O fechamento do serviço entre empresa e motorista acontece todo pelo aplicativo da TruckPad, com exceção do pagamento, acordado dentro da plataforma, mas realizado fora dela. “A gente não atravessa o meio de pagamento, por isso somos diferentes do Uber, por exemplo. Ainda o dinheiro não passa pela plataforma, mas estamos desenvolvendo uma plataforma pra isso”, afirma.
Mira afirma que o serviço é totalmente gratuito ao motorista e que a startup ganha cobrando das empresas. O executivo afirma que a empresa preferiu fora das regras tradicionais de cobrar nas duas pontas e com essa dinâmica conseguiu ganhar mercado. “As empresas pagam um valor em cima do frete que a gente arruma pra eles. Do caminhoneiro não cobramos nada. Teve um caminhoneiro que veio até aqui e deu um vinho para o nosso colaborador”, conta Mira.
Muito além do frete
Mira afirma que além da inteligência de negócio que a TruckPad estimula no setor logístico, o aplicativo concentra um potencial de negócio enorme para venda de produtos e serviços via smartphone. “O caminhoneiro é o cliente mobile com maior potencial do mundo. Outro dia, um caminhoneiro foi ao terminal e pediu para o motoboy comprar um produto no shopping para ele porque o caminhão não pode rodar por lá. O caminhoneiro vive no mobile”, destaca.

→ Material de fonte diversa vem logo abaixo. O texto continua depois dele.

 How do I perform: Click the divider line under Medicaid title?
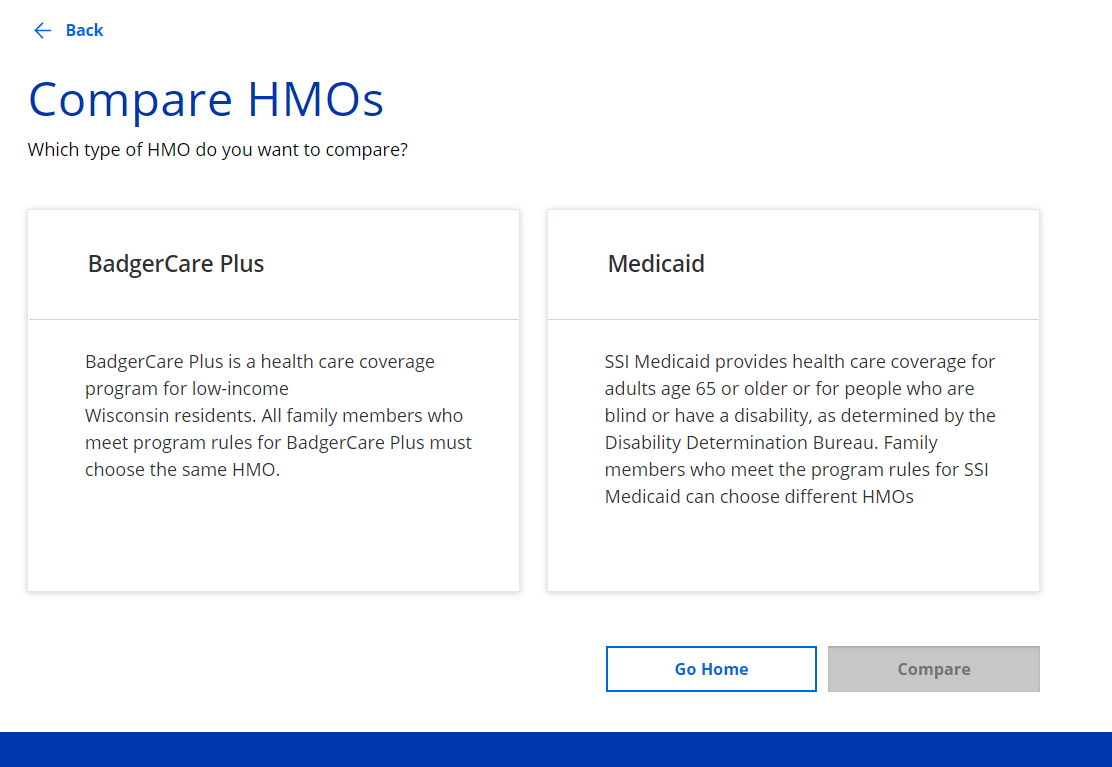[x=793, y=320]
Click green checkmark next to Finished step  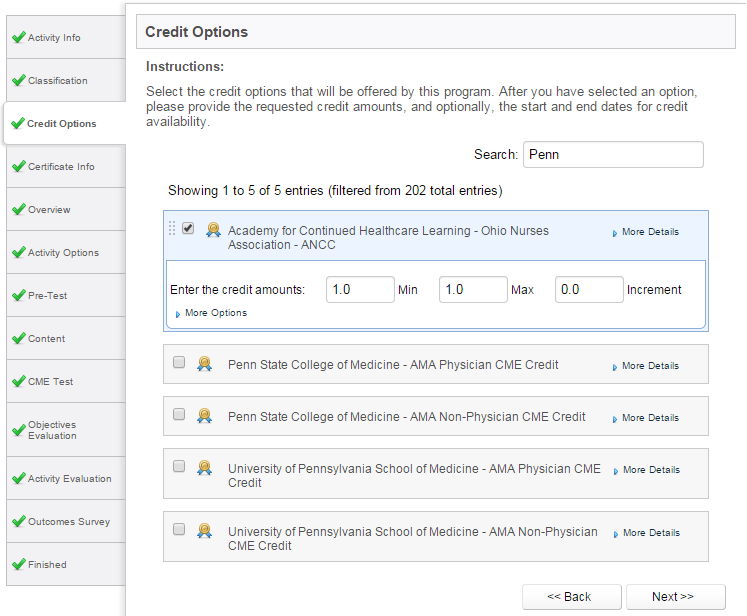(x=19, y=565)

Os dados colhidos e analisados pela TruckPad, segundo Mira, tem um potencial enorme para que o varejo e a indústria ofereça promoções pontuais para os motoristas. “Eu consigo oferecer produtos só quando o caminhoneiro precisar de fato. Eu vou saber, por meio dos meus dados, quando a embreagem dele começar a raspar. Eu sei pela quilometragem do caminhão que ele é um cliente em potencial”, avalia.

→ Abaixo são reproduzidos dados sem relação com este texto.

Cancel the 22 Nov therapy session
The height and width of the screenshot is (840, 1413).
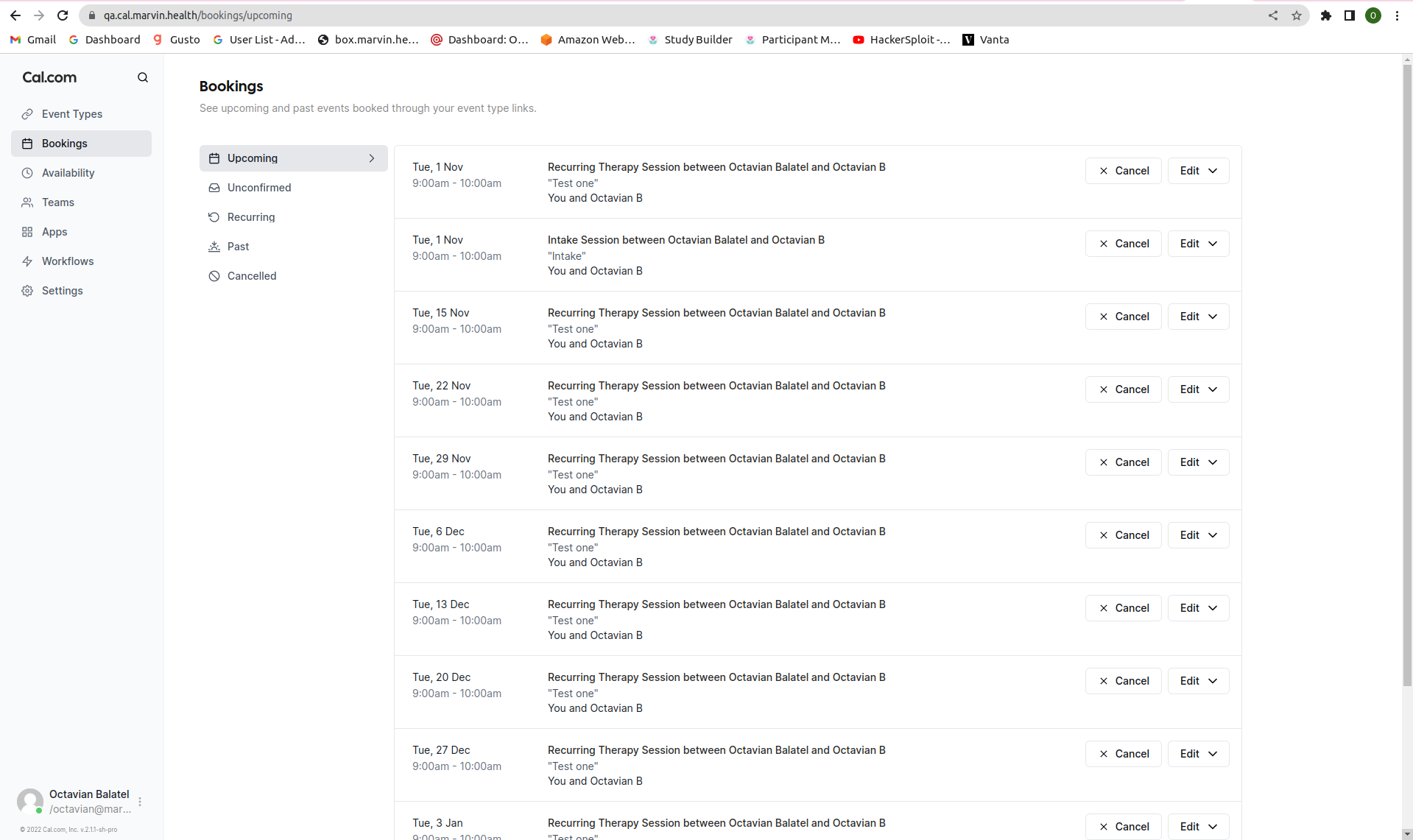(1123, 389)
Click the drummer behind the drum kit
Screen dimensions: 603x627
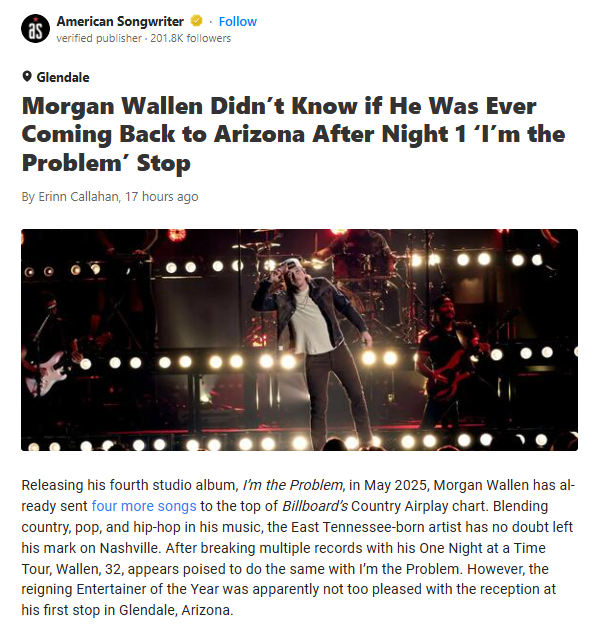tap(356, 260)
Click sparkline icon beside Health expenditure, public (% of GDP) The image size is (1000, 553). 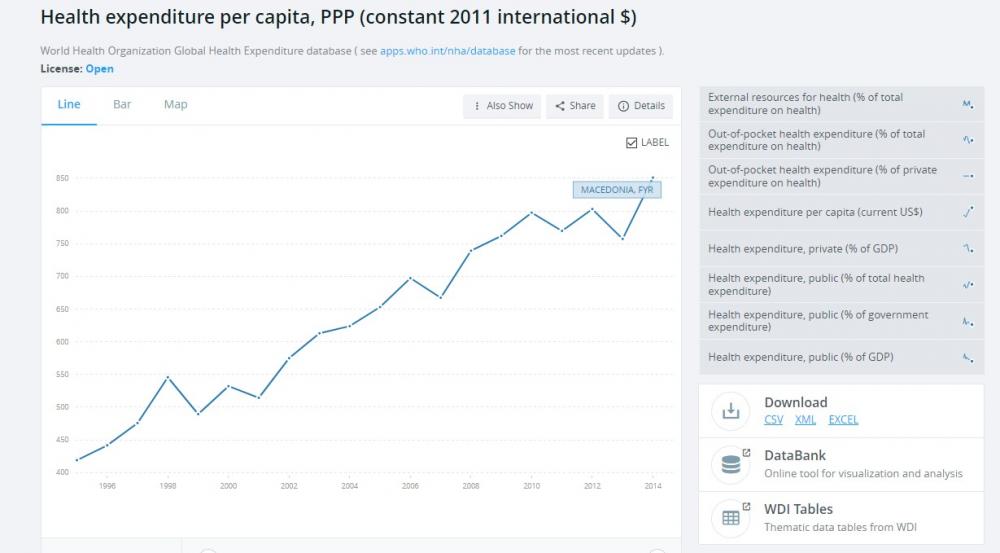(x=967, y=357)
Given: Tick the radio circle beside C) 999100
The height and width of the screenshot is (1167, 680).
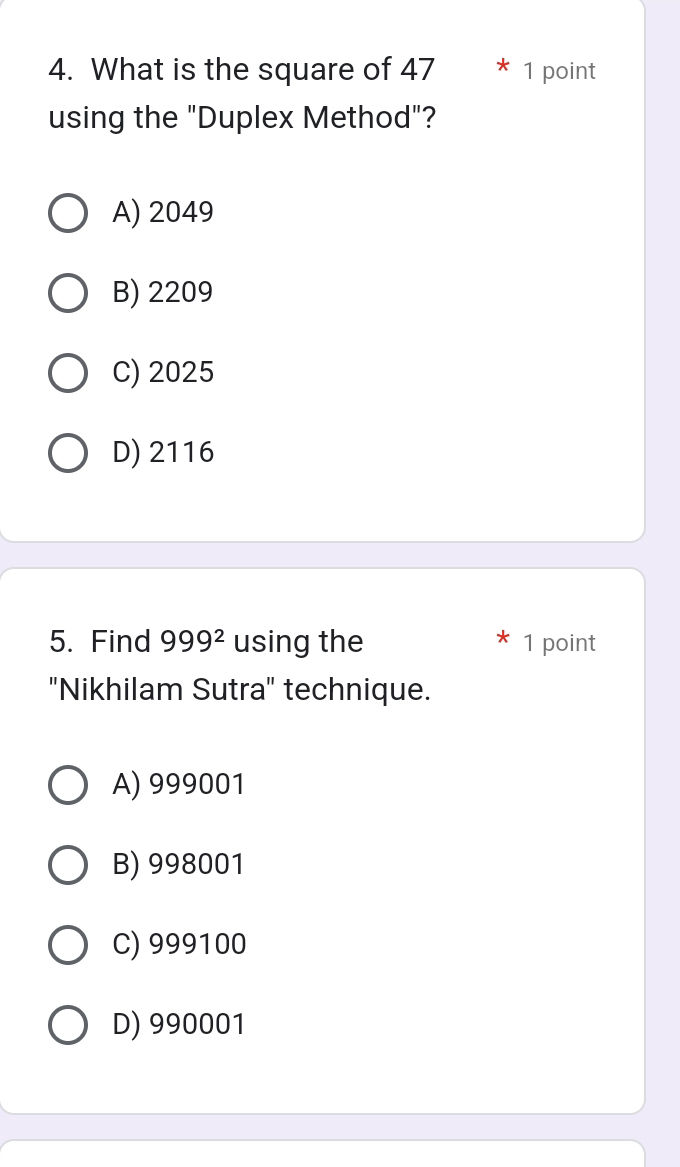Looking at the screenshot, I should [68, 945].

A riqueza de dados da startup chamou a atenção da Mercedes Benz, que tem trabalhado para acompanhar a rotina do motorista para qualquer lugar que ele vá. Outras empresas como a Shell e a Sem Parar também manifestaram interesse nessas informações. A Shell conseguiu criar um serviço de programa de fidelidade exclusivo para os caminhoneiros sem a necessidade de verificar dados de compra via fatura do cartão do banco, mas apenas pelo histórico de rodagem do caminhão.
Mira afirma que a TruckPad tem ameaçado alguns mercados tradicionais, como de seguradoras, que possuem dados limitados dos motoristas. Além disso, serviços de free pass nos pedágios também olham com atenção o crescimento da empresa, que consegue saber quais entre os caminhões cadastratos no aplicativo utilizam os serviços de pagamento antecipado e quais ainda não. O executivo da empresa afirma que, conversas com a Sem Parar foram iniciadas sobre serviços de informação, mas interrompidas. “Eles perguntaram se podíamos dar esses dados a eles. Claro que não. Há um business ali e eu posso, eventualmente, tomar o mercado deles”, afirma Mira.

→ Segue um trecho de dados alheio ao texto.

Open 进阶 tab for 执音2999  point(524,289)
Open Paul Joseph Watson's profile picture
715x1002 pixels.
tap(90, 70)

Com a visibilidade que ganhou no Brasil e seu alto número de downloads e usuários ativos, a TruckPad quer romper as barreiras territoriais, a começar por países emergentes. Os próximos mercados devem ser Índia, Turquia e México. “Nesses países, também têm isso de cobrar algo próximo de 30% (no traqueamento da carga). Fizemos um estudo e vamos começar a beliscar esses mercados”, antecipa o CEO.